RCGP event highlights veteran care

An event hosted by the RCGP earlier this week shone a spotlight on veteran care and its effectiveness

The Royal College of GPs (RCGP) and the NHS Veterans Trauma Network hosted an event this week, based around veteran healthcare and how it can be delivered more effectively across the NHS.

The event examined the impact of physical injuries and the associated mental health issues on veterans and their families.

It brought together many types of healthcare professionals for clinical conversations about those who have left the armed forces.

Most importantly, it was an opportunity for doctors and other health workers to network with veterans themselves and hear them talk about their personal experiences.

The event was supported by the MoD, NHS England and NHS Improvement.

It also featured a video message from Tobias Ellwood, the veterans minister, highlighting the importance of good quality care for veterans and their families and what is being done at government level to support those returning to civilian life after serving.

Dr Jonathan Leach, Joint Honorary Secretary for the RCGP, said: “Our veterans have differing and complex injuries as a result of their military service and they may need targeted advice, treatment and support: This forum will reflect the importance of the relationship between patient, GP and specialists across the NHS pathway.

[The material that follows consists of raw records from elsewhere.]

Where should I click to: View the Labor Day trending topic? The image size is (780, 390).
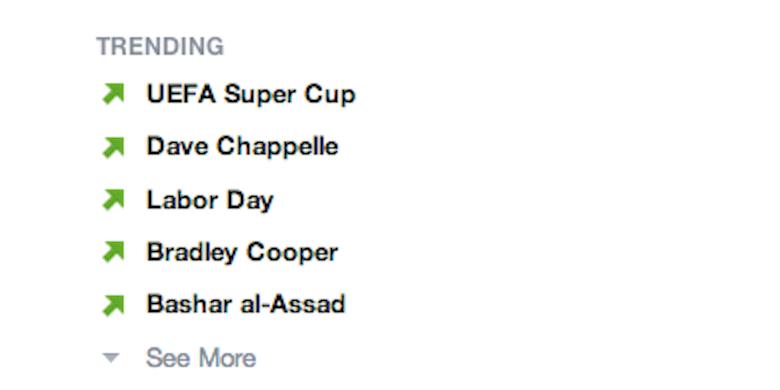tap(210, 200)
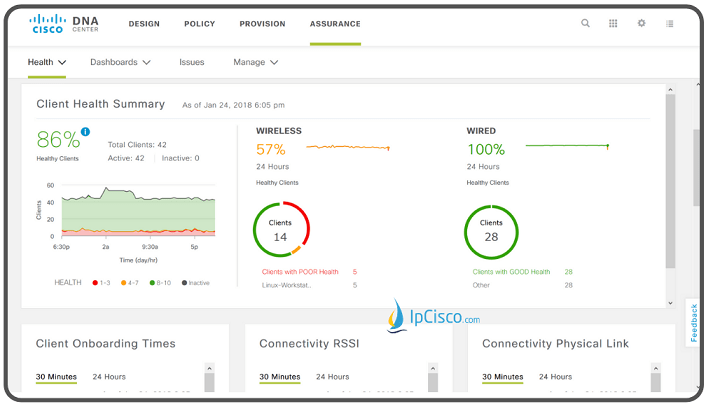Select 24 Hours under Connectivity RSSI
706x404 pixels.
point(332,377)
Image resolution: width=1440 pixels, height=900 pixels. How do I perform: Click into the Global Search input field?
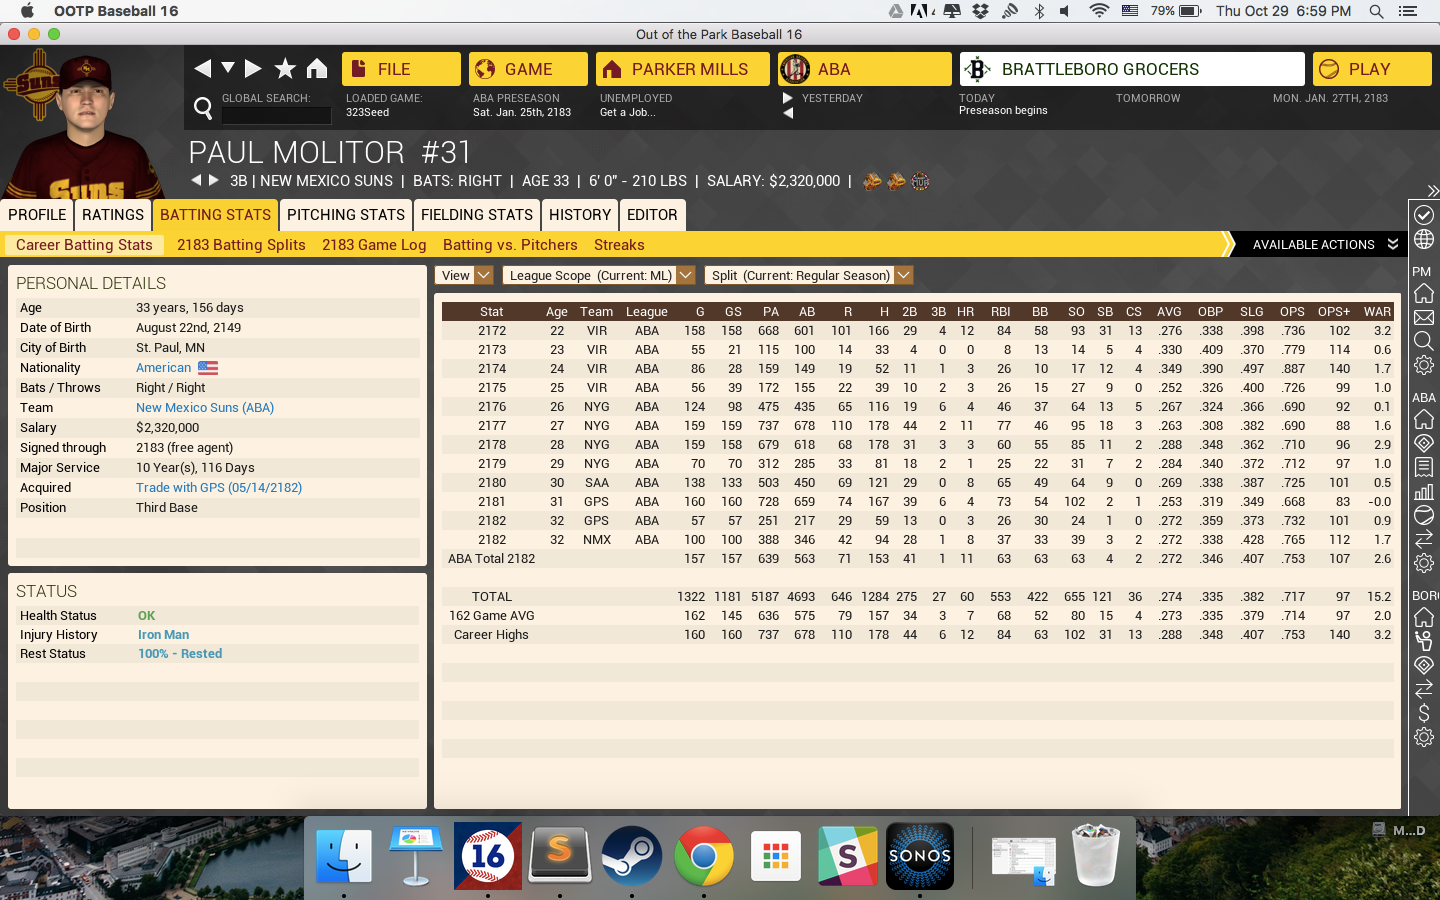pyautogui.click(x=276, y=115)
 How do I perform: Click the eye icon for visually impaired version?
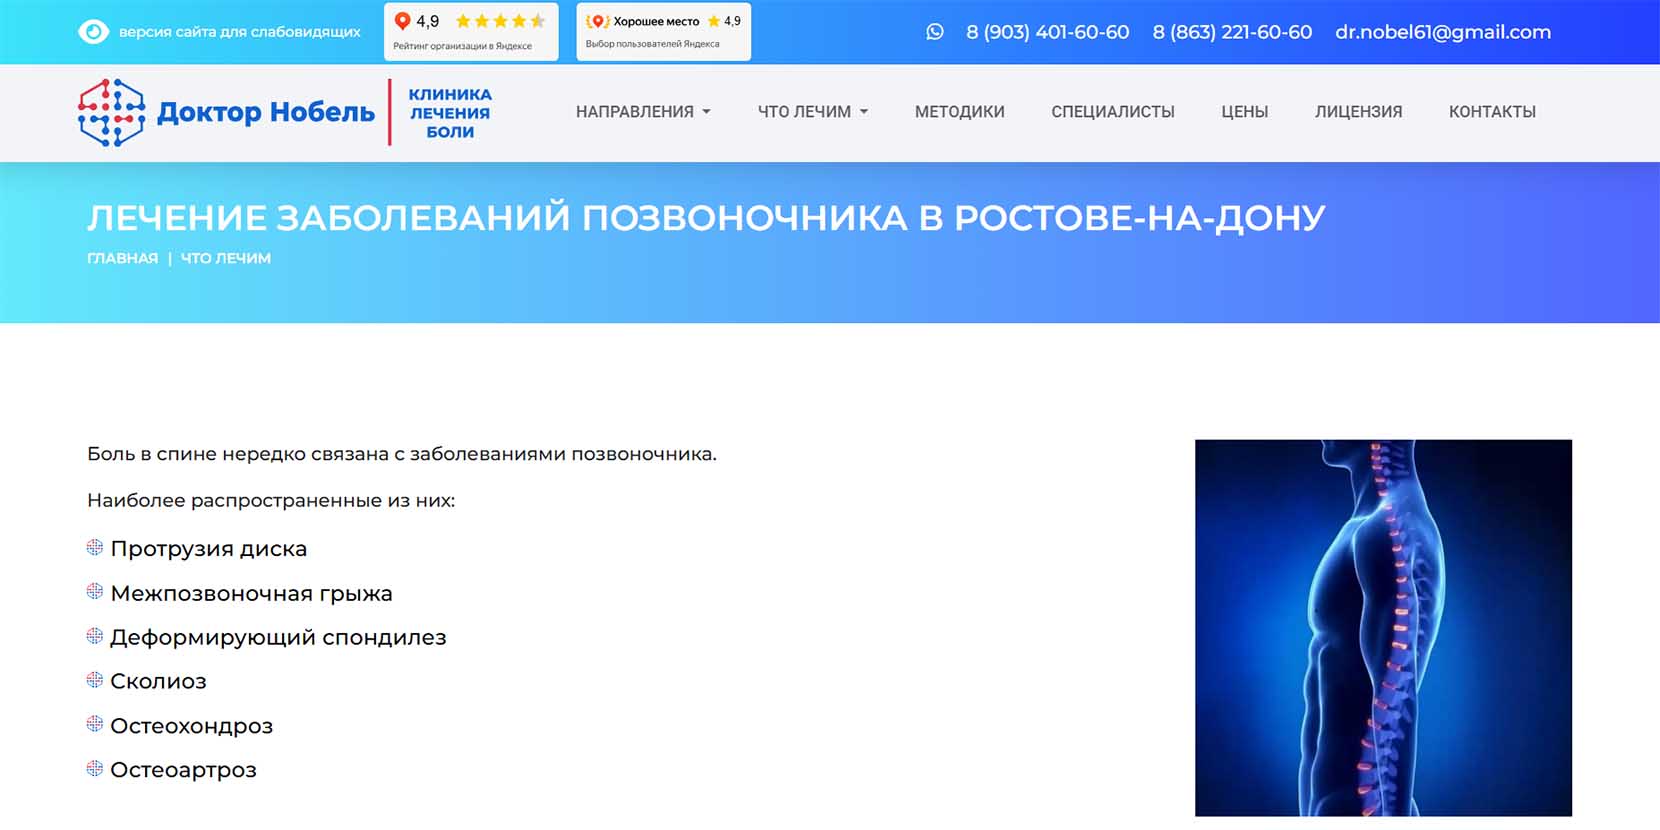pyautogui.click(x=93, y=32)
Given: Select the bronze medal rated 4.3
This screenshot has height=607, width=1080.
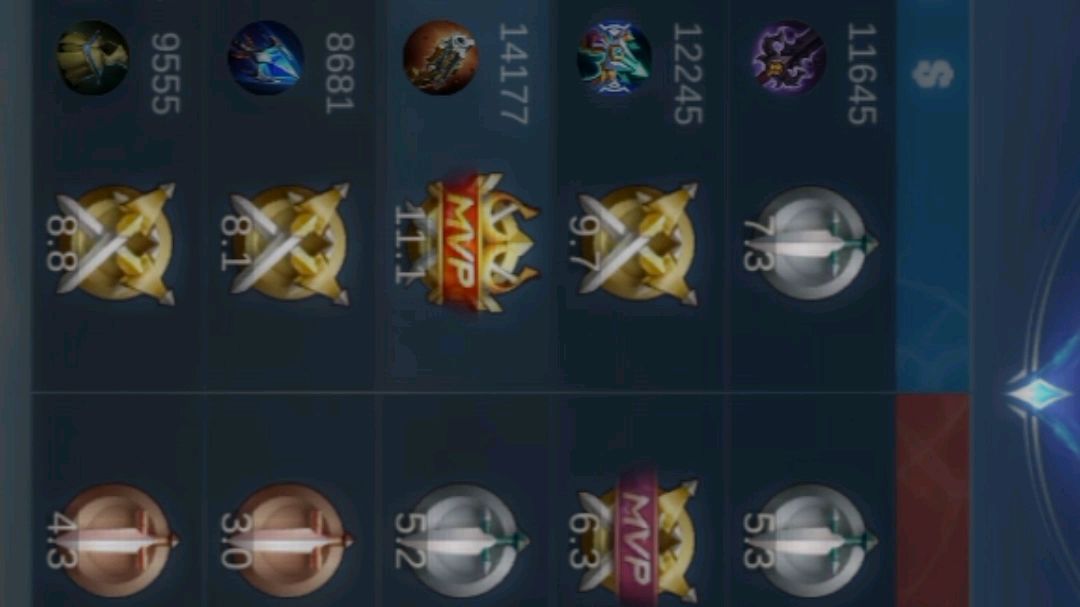Looking at the screenshot, I should 112,541.
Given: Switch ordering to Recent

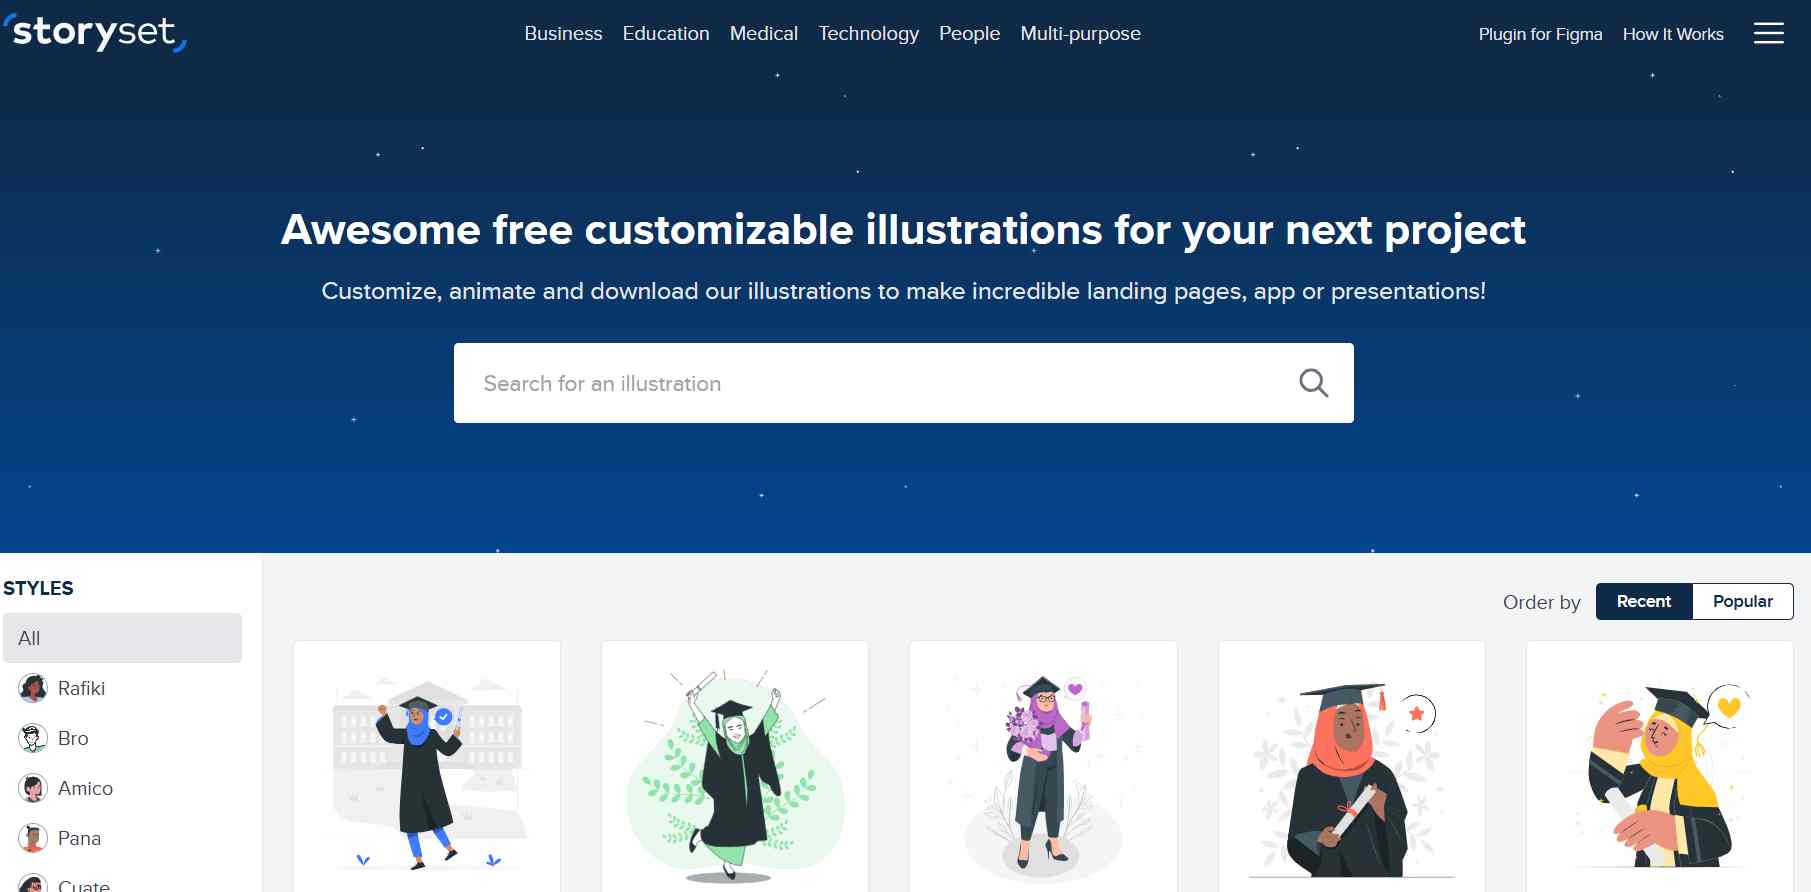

“GPs want to do the very best for all our patients, but one of the challenges we face in general practice is that we are not always aware of how many veterans we have on our practice lists, especially when patients choose not to divulge their veteran status.

“This event will support family doctors and other health professionals in becoming more aware of the needs of their patients who are armed forces veterans, and make sure that healthcare professionals are aware of the various referral pathways to specialist help, including Veterans Trauma Network and Veterans’ Mental Health Transition, Intervention and Liaison (TIL) Service.

“These people have served our country, often the detriment of their own health and the stability of their family life. We owe them a great deal, not least in making sure that they have access to high quality NHS care and services.”